UK offshore sector needs collaboration to capitalize on renewable energy

Nov. 17, 2020
Emerging technologies such as hydrogen production, carbon capture and underground storage, as well as offshore wind power are set for significant expansion across the UK continental shelf, according to Westwood Energy.

Offshore staff

LONDONEmerging technologies such as hydrogen production, carbon capture and underground storage, as well as offshore wind power are set for significant expansion across the UK continental shelf, according to Westwood Global Energy Group.

However, a successful transition will depend on collaboration between existing offshore oil and gas and new technologies, the consultant claimed. So far, the oil and gas and wind sectors have operated in relative isolation from one another despite the installation of 10 GW of offshore wind capacity throughout UK waters.

The situation is starting to change through the emergence of joint initiatives such as the ‘Energy Transition Alliance’ formed this summer by the Oil & Gas Technology Centre and Offshore Renewable Energy Catapult.

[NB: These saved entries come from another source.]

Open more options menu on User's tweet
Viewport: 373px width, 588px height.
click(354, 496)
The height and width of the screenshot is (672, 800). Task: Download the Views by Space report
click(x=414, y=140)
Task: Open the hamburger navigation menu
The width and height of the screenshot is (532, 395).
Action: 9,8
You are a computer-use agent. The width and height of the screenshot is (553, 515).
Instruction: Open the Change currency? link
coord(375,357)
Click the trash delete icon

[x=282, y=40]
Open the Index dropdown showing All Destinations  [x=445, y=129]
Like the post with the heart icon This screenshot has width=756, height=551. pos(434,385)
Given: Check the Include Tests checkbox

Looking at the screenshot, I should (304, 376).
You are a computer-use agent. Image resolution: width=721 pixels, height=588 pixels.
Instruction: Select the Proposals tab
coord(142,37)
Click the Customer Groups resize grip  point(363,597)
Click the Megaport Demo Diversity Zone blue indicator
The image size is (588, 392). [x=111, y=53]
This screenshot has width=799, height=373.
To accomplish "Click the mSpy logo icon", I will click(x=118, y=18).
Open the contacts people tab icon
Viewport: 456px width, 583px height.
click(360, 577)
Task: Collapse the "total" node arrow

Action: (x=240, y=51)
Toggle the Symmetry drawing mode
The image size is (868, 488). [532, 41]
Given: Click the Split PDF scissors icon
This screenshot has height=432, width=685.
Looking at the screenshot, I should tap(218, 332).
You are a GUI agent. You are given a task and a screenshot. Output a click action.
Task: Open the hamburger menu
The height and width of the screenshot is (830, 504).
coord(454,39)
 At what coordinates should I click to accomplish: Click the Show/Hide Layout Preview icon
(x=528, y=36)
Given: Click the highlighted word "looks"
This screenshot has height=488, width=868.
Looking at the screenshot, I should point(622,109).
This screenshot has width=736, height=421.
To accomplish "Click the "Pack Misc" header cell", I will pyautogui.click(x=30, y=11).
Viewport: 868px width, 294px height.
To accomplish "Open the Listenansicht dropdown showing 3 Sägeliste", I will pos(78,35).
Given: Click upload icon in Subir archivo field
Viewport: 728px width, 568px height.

Areas of expertise where the oil and gas sector’s experience in offshore infrastructure might benefit offshore wind, according to David Linde, head of Energy Transition at Westwood, could be in foundations/structures, project management, vessel operations, working with moving cables, seabed survey/investigation, or Balance of Plant operations and maintenance.

Oilfield support/services specialists could also provide tugs, mooring systems, heavy lifting vessels and cabling, with the most likely synergies in floating wind, as this will require capabilities that many offshore wind players do not have. 

But the oil and gas sector needs to understand how the offshore wind market functions, including the different tender processes, contracting terms, supplier relationships, and the focus on innovation combined with cost reduction.

Potential exists for collaboration between the two sectors through oil and gas platform electrification and repurposing of existing infrastructure. Platform electrification could be supplied through renewable electricity generated by a nearby fixed or floating offshore wind farm, in place of gas and/or diesel power generation.

This could cut emissions from the platform and make available hydrocarbons that would previously have been consumed as fuel on the facility, thereby extending the field’s life.

However, offshore wind-generated electricity is variable, Linden pointed out, so backup is needed in the form of batteries, hydrogen fuel cells, or connection to the main grid.

And Equinor’s current 88-MW Hywind Tampen floating wind project, the first at an oil and gas complex in the North Sea, will only satisfy 35% of the annual power demand of the five Snorre and Gullfaks platforms.

Platforms nearer to land could make power-from-shore a more viable alternative to offshore wind, he added, while others may be too old to justify the investment required to sustain field life.

But oil and gas infrastructure can also be repurposed, mainly to support the development of green hydrogen generated by offshore wind.

At sea, hydrogen can be produced via electrolysis – either on a repurposed oil and gas platform, on a dedicated energy hub island (i.e. the North Sea Wind Power Hub), or directly from an electrolyser contained within an offshore wind turbine. It can then be re-delivered to shore through repurposed subsea gas pipelines.

Neptune Energy’s PosHYdon pilot project in the Dutch North Sea is one example, and similar projects are under consideration across the North Sea.

However, projects need to be considered in the context of market dynamics and the subsidy regime in the UK.

Joint developments with the oil and gas sector could either prove to be a benefit or hindrance to renewable projects. This would depend on the offshore wind capture price outlook (the average price achieved in the wholesale market when the wind blows), or the level of revenues already supported by a subsidy (such as the current Contact for Difference regime or Power Purchase Agreement).